For more information on choosing a filter, go to www.ewg.org/tap-water/getawaterfilter

The Quest For Purity: A Brief History Of Water Treatment

Water treatment was recently designated one of the most significant public health advances of the 20th Century by the Centers for Disease Control and Prevention. It's no wonder: Purification of drinking water has prevented the spread of deadly waterborne diseases and saved untold lives.

Water purification.

Yet as far as we've come in our efforts to purify our drinking water, some basic methods used today are virtually the same as they were hundreds, even thousands, of years ago. Ancient Sanskrit and Greek writings yield evidence of water being improved by filtration through charcoal, exposure to sunlight, boiling, and straining — as far back as 4000 B.C. The Egyptians reportedly used the chemical alum around 1500 B.C. to cause particles suspended in water to settle out. This is still done in some water treatment systems.

For centuries, the goal of water purification was to eliminate impurities that could be seen, smelled or tasted. It wasn't until the 1800's that the dangers of what couldn't be perceived with the senses became a more urgent concern. In 1855, epidemiologist John Snow linked a cholera outbreak in London to a sewage-contaminated public well, kicking the quest for water purity into high gear.

Because disease-causing microbes were discovered in suspended particles including fecal matter, early water treatment systems in Europe and the United States were designed to clarify water by filtering it though sand. Though filtration did indeed reduce the cloudiness of drinking water and is still an important step in the process of modern water treatment, disinfectants such as chlorine (first used to disinfect Jersey City water supplies in 1908) played the greatest role in reducing waterborne disease outbreaks. Chlorine is still widely used in public water systems, along with ozone and chloramines.

By the late 1960's, a new health concern came to the forefront: water contamination from the runoff of chemicals used in agriculture and industry. In 1974, Congress passed the Safe Drinking Water Act, which was strengthened in 1986 and again in 1996. The act requires the U.S. Environmental Protection Agency to set legally enforceable water quality standards and treatment requirements for the nation's 170,000-plus public water systems, and, aided by the states, to protect this valuable natural resource from source to tap.

Playing It Safe

For health and environmental reasons, EWG recommends that you drink filtered tap water.
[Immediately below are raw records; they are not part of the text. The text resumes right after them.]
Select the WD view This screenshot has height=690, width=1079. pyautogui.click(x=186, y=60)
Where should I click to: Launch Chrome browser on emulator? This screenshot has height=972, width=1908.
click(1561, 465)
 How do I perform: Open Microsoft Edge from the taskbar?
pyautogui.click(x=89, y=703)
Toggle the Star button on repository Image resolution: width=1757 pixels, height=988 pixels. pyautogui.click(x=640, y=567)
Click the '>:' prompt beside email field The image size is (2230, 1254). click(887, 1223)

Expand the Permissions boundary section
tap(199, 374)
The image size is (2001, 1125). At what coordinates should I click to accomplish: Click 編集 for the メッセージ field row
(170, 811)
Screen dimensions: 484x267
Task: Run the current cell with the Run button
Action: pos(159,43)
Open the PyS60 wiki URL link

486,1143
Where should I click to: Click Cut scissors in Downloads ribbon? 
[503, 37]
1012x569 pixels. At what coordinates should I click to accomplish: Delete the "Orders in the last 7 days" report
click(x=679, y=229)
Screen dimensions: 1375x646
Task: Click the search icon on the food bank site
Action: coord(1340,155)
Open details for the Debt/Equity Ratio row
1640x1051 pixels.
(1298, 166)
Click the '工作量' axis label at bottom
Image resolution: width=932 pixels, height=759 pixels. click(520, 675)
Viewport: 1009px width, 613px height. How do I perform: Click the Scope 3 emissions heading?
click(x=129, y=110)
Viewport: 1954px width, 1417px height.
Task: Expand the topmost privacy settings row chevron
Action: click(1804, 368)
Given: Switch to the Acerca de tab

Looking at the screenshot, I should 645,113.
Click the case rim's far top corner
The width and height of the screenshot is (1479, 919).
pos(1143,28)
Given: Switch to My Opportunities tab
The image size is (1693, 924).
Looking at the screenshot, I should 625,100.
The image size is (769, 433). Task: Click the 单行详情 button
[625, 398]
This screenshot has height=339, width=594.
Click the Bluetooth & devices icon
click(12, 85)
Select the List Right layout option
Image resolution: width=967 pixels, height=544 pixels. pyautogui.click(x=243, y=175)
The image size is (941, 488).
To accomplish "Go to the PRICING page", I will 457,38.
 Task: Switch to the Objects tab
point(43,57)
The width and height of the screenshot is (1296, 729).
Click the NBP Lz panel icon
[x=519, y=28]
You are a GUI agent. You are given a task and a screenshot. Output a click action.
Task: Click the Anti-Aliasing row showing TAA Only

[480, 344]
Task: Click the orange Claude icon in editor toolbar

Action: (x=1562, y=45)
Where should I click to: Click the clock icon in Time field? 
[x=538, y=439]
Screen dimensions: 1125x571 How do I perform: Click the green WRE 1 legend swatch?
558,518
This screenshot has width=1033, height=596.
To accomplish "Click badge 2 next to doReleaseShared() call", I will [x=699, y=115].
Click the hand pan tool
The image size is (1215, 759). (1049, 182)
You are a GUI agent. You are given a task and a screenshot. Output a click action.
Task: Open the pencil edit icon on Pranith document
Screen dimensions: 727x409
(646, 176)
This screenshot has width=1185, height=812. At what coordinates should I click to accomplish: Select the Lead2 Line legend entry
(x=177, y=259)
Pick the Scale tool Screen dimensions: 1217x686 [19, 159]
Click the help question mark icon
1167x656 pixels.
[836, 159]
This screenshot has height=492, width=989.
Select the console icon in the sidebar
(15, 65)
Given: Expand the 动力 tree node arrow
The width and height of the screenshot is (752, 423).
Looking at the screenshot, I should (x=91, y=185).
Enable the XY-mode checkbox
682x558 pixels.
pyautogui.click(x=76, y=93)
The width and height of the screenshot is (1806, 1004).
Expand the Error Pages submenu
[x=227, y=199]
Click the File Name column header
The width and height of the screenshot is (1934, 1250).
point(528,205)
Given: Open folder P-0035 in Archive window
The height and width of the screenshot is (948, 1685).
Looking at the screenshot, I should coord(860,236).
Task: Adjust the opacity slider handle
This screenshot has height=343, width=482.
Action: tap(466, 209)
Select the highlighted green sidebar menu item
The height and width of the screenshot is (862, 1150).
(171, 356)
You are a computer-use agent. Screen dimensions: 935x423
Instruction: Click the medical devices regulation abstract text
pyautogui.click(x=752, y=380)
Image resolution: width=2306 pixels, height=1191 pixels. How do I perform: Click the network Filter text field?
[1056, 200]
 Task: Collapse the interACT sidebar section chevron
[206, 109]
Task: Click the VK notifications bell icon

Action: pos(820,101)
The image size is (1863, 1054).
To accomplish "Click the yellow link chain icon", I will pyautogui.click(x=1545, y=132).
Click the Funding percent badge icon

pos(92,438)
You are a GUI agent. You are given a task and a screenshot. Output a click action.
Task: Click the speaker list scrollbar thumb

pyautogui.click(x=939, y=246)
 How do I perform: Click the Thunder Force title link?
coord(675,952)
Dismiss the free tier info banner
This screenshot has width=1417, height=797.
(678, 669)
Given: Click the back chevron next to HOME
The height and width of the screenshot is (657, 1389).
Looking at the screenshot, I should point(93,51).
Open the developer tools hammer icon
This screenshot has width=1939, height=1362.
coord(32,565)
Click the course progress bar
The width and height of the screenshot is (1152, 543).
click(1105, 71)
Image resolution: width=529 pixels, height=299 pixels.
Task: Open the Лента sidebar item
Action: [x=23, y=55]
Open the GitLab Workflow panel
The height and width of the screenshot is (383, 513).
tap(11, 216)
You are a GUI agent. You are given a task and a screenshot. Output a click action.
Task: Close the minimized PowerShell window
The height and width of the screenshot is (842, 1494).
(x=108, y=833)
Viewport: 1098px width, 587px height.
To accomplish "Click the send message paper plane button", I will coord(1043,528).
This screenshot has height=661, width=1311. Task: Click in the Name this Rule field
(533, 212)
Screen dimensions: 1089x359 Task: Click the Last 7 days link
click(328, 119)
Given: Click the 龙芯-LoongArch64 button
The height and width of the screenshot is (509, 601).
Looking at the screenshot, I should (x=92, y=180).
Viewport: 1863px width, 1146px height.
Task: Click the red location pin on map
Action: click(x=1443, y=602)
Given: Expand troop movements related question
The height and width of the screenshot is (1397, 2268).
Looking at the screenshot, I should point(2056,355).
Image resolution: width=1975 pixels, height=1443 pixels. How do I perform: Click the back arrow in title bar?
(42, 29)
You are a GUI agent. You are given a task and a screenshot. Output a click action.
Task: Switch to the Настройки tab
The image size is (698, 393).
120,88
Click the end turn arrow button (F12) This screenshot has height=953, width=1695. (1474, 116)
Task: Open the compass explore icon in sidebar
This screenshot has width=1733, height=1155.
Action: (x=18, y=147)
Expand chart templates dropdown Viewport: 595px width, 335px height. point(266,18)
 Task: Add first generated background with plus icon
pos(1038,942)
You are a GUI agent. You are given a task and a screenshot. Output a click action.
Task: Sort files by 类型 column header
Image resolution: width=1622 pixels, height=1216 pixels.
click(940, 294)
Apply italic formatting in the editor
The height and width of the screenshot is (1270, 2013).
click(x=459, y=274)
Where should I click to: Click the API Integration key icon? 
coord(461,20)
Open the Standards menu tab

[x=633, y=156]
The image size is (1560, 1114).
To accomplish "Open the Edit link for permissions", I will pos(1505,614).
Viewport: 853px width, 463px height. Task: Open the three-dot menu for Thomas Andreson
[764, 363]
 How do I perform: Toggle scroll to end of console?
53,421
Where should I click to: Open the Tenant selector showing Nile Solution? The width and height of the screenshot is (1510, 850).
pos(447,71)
For health and environmental reasons, EWG recommends that you drink filtered tap water. You'll save money, drink water that's purer than unfiltered tap water and help solve the global glut of plastic bottles. Carry it with you in a stainless steel bottle to eliminate the potential health risk from plastic containing BPA.

When buying bottled water is unavoidable (and it's always better to stay hydrated than to do without — or to drink cavity-causing soda), use EWG's Bottled Water Scorecard to find brands that disclose the water's source location, treatment, and quality, and that use advanced treatment methods to remove a broad range of pollutants. You can find these brands on our website (www.ewg.com), along with information on different municipal systems' water quality reports and how to select an appropriate filter for your tap.

Above all, take the claims of bottled water companies with a grain of salt. Pricey does not necessarily mean healthy; that pure mountain spring may exist only on the label.